[The input]:
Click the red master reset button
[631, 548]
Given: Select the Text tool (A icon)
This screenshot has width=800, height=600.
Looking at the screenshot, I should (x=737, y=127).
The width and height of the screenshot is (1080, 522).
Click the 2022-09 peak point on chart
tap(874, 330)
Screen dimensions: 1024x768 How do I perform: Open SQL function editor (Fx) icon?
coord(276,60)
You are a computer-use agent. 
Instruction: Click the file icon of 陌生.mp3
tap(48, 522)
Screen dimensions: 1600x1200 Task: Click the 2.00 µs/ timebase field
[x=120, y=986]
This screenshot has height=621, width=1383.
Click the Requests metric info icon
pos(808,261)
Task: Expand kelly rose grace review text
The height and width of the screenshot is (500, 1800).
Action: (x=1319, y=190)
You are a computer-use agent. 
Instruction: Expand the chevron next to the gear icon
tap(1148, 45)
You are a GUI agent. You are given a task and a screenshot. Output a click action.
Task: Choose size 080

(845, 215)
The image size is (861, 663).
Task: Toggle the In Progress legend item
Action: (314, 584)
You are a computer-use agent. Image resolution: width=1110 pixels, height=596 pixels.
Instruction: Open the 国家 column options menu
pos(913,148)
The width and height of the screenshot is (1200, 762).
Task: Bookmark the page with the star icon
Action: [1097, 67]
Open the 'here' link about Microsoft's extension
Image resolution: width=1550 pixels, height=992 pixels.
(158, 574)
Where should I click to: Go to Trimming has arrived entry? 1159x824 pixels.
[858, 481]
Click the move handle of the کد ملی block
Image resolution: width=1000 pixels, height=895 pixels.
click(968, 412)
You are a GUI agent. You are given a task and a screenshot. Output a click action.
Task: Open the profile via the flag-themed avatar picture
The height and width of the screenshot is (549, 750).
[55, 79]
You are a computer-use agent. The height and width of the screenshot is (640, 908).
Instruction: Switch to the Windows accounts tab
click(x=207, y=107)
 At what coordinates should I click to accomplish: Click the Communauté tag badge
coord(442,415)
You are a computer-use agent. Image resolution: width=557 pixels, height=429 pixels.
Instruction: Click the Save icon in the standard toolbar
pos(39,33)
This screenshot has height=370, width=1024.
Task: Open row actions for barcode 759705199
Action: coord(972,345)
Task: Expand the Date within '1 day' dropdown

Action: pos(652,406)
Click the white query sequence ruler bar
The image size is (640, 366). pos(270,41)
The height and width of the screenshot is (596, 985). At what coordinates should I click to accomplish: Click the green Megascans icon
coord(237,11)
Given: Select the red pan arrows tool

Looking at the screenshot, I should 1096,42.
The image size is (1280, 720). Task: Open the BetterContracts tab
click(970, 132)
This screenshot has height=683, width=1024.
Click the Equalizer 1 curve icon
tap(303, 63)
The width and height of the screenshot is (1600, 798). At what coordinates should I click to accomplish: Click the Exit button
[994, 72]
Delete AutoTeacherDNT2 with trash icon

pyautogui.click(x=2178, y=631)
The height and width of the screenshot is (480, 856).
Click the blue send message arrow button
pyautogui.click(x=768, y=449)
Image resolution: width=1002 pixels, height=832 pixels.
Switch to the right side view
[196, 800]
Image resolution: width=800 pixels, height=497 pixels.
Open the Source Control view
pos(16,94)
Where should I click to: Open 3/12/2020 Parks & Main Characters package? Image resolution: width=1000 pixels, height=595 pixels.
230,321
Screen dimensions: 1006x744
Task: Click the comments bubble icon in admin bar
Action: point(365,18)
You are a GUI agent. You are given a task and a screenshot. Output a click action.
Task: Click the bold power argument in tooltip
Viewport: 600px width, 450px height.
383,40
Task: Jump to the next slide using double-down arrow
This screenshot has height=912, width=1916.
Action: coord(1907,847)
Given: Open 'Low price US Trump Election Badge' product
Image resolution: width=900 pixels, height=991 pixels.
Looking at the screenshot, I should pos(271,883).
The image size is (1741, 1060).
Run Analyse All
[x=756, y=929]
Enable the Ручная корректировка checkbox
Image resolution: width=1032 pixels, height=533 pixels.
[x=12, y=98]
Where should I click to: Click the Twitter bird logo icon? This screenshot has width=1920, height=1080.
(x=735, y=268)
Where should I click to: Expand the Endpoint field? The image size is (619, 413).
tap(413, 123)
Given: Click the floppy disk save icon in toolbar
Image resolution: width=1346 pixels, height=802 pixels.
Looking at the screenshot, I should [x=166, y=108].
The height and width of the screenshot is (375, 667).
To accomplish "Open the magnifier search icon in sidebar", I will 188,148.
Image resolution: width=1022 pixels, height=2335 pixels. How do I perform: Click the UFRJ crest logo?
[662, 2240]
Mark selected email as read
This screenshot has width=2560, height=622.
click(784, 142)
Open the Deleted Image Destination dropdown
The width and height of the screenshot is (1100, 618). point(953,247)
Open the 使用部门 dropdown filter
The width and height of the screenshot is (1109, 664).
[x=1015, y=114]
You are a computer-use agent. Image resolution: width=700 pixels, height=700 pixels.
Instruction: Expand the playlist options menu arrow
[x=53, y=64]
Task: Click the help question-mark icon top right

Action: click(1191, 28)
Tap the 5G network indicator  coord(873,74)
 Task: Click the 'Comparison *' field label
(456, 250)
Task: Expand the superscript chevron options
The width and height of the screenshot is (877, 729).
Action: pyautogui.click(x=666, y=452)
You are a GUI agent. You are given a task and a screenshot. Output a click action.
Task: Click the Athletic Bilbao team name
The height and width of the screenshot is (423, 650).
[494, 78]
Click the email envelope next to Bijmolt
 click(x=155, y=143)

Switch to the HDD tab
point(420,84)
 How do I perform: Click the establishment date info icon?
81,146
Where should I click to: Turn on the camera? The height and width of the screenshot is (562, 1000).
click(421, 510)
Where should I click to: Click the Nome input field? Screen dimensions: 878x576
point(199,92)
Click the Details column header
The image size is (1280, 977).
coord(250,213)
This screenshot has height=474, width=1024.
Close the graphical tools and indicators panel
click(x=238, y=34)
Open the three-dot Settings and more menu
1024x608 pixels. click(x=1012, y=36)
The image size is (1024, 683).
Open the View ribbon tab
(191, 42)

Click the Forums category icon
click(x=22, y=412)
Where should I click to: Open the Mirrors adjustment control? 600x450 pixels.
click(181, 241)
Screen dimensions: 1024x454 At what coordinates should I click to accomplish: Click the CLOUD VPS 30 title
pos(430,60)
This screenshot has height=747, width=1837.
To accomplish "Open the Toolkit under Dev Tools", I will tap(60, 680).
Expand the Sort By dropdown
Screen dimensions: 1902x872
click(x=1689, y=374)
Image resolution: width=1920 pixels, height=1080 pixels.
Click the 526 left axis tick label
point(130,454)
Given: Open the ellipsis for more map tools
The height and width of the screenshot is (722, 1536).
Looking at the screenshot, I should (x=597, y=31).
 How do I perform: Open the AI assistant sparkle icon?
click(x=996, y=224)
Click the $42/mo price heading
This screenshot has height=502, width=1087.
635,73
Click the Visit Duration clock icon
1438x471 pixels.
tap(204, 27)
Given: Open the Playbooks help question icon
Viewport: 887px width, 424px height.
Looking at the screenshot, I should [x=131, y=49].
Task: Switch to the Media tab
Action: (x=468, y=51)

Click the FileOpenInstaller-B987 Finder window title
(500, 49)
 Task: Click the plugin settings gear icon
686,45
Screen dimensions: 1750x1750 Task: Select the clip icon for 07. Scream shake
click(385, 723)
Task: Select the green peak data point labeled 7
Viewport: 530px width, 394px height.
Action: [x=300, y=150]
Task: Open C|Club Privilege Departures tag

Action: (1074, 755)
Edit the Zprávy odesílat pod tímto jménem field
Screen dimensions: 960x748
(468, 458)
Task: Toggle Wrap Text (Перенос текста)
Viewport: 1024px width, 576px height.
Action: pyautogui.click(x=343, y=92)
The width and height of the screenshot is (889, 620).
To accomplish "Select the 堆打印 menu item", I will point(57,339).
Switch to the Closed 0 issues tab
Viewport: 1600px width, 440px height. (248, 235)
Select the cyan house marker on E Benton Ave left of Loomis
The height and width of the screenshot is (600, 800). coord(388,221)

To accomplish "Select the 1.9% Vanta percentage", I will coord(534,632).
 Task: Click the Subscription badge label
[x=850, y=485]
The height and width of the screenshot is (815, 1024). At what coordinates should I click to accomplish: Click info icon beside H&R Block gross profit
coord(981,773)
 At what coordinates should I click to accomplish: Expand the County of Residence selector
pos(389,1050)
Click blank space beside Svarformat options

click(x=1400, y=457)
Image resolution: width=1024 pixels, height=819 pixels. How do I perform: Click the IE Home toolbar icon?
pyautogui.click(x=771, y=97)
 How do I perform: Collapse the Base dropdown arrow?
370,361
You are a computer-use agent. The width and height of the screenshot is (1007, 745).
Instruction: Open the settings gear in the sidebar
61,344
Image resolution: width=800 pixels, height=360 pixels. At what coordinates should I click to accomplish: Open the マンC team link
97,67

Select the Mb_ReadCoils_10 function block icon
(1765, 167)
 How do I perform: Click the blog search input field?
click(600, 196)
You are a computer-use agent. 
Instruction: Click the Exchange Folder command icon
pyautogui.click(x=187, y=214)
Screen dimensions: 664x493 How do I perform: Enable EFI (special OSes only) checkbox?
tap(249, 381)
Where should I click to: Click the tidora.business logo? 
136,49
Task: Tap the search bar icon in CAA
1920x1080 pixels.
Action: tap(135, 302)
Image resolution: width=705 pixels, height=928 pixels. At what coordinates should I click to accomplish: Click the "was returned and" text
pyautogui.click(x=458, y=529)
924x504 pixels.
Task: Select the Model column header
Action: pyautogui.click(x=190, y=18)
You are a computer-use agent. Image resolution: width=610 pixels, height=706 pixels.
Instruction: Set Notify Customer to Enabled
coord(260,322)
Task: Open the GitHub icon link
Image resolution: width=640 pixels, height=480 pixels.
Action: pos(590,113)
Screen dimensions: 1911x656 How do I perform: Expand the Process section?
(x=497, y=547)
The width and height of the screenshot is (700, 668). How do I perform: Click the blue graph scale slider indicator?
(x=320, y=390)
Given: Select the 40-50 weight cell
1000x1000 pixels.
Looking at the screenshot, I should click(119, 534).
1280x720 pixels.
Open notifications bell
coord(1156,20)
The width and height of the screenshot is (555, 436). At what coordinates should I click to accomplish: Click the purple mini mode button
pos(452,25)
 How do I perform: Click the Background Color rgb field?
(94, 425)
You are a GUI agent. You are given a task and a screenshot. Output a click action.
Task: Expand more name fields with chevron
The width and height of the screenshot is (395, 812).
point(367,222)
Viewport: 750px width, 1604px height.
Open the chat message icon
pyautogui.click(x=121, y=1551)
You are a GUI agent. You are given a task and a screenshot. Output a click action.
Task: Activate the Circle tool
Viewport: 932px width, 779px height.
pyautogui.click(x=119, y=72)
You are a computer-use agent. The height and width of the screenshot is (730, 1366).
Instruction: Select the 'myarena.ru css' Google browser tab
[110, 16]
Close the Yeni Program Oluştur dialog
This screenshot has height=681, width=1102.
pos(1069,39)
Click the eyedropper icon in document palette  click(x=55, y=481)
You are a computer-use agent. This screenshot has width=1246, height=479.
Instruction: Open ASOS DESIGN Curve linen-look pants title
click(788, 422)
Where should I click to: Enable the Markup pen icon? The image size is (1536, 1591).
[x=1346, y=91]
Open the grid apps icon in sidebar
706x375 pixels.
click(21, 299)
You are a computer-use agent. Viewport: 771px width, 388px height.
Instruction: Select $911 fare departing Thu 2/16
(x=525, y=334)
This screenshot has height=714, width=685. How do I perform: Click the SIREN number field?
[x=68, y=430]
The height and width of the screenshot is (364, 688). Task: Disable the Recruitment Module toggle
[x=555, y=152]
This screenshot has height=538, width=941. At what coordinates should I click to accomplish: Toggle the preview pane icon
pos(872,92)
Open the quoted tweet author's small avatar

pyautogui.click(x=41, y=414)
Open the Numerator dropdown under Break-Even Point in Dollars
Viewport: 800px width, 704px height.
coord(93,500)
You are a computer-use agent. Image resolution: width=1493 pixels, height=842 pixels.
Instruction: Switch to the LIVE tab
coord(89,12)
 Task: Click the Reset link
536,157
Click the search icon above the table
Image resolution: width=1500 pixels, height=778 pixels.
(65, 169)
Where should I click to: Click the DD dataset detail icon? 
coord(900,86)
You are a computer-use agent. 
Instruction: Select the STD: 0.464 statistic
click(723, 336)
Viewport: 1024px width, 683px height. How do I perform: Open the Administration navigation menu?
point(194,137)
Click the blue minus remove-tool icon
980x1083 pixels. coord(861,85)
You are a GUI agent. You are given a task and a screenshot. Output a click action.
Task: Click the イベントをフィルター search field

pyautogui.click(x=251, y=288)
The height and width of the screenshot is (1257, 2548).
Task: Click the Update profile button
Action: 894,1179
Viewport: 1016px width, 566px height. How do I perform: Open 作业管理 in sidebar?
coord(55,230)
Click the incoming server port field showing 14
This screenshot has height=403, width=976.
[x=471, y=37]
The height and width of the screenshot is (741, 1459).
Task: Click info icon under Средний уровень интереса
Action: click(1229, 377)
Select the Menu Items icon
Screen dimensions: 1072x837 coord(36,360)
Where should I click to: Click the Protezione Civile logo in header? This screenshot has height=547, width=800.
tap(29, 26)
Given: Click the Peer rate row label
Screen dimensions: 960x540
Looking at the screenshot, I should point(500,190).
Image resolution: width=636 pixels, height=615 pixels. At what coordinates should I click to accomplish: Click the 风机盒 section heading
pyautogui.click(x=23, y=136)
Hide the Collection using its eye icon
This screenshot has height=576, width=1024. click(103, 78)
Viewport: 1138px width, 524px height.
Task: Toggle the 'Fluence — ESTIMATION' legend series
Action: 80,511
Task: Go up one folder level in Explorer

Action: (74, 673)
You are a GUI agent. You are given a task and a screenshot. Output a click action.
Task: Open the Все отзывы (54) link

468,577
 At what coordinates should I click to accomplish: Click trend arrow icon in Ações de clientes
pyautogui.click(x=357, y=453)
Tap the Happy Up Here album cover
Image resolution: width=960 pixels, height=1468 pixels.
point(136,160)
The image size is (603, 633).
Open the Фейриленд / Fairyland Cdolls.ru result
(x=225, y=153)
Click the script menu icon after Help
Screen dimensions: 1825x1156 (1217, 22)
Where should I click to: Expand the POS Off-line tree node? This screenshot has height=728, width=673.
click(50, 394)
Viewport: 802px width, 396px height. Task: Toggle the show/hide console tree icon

[About this exercise]: Examine the records above and state the number of lines that include "name", with no further text.

[Output below]: 2